ONLARIN DÖNEMİNDE 63 MİLYON EURO VERİLEREK ALINAN OTOBÜSLER NE YAZIK Kİ İSTANBUL’UN YOL ŞARTLARINA UYGUN DEĞİL: Öyleyse biz de bunu ne yapacağız? Tabii acil ihtiyaç var, elimizi kolumuzu bağlama girişimlerini her yerde bertaraf ettiğimiz gibi burada da bertaraf edip 'Öz kaynaklarımızla çözeriz' dedik ve yeni metrobüslerimizi filomuza kazandırdık. Engelleme çabalarına karşın İstanbul için üretmeye devam ettik, ediyoruz. Engellere hiç takılmıyoruz. Çok yakında siz bir de hesap edin bu engeller kalktığında güzel İstanbul'a hangi işleri, hangi hızla yaparız ve İstanbul'da yaptıklarımızın çok daha iyisini Türkiye için yaparız siz hesap edin. Bakınız geçen günlerde yine bu direkt bir siyasi partiye bağlı çalışan basın üzerinden sosyal medya parçacıkları üzerinden bir görüntü gündem oldu. Neymiş? İBB metrobüsleri parçalıyormuş. Oysa o görüntülerdeki araç, tekrar hatırlatalım, aslında milletimizin hafızasından hiç çıkmamalı ve o tarihte bu işin sorumlularından mutlaka hesap sorulmalı. Onların döneminde tam 63 milyon euro verilerek alınan otobüsler ne yazık ki İstanbul’un yol şartlarına uygun olmayarak alınmış otobüslerdir. Ve ne yazık ki bizden önce çürümeye terk edilmiş otobüslerdir. Bir kısmı, hatta o firmanın kapalı olmasından ve o otobüsleri artık üretmemesinden kaynaklı bir kısım parça ihtiyaçlarını ne yazık ki otobüsleri parçalayarak çözmekteyiz. Tabii biz kanunun gereği olarak, ekonomik ömrünü tamamlamış araçların değerlendirilmesi için ilgili kurumlarla iletişime geçerek sorumluluğumuzu yerine getirdik, onu ifade edeyim.

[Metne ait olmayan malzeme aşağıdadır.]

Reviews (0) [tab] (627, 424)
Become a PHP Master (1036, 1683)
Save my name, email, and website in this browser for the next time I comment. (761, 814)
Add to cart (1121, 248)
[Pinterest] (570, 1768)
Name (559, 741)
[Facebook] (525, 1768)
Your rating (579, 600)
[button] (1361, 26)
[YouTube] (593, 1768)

ALGI PEŞİNDE KOŞANLAR YİNE DUVARA TOSLADI: Buradan bile 'Nasıl partizanlık yaparım, İBB'nin her türlü konuda hesap vermeye hazır olduğu 4 yıllık hizmetlerini, ortamını nasıl karalarım' diye algı peşinde koşanlar yine duvara tosladı. Hemşerilerimin, yurttaşlarımın vicdanına bu tür girişimleri yapan AK Parti siyasi kadrolarını havale ediyorum. Sözünü ettikleri geçmiş dönemde, uzmanların İstanbul yol şartlarına uygun olmadığını belirtmesine rağmen alınan bu araçlar büyük bir kamu zararına sebep olmuştur. Biz yine de o araçların 30 tanesini kullanmaya çalıştık kendi dönemimizde. Üretici firma iflas ettiği için de az önce söylediğim gibi 19 aracı yedek parça kullanım maksadıyla kullanıyoruz. Sık sık arızalanan bu araçların bakım ve onarımını da yine bizim maharetli, kadim kurumumuz İETT'nin çalışanları yapıyor, onların da emeğine sağlık diyeyim. Şunu ifade etmek lazım, iş üreten, iş yapan, halkının hizmetine koşan ve işi konuşulan bir dönem olsun istiyoruz. Yapılan işi karalayan ama seçilmiş ama atanmış, yalan konuşmayı, iftira atmayı kendine alışkanlık edinen insanların gerçekten bu millete bir faydası yok. Tek faydası var, sadece ve sadece bu tür kurumları kendi malı gibi gören ve kendine ait olması için her şeyi yapabilecek karaktere sahip olan bu insanların tek faydası var, kendilerine millete hiçbir faydası olmaz.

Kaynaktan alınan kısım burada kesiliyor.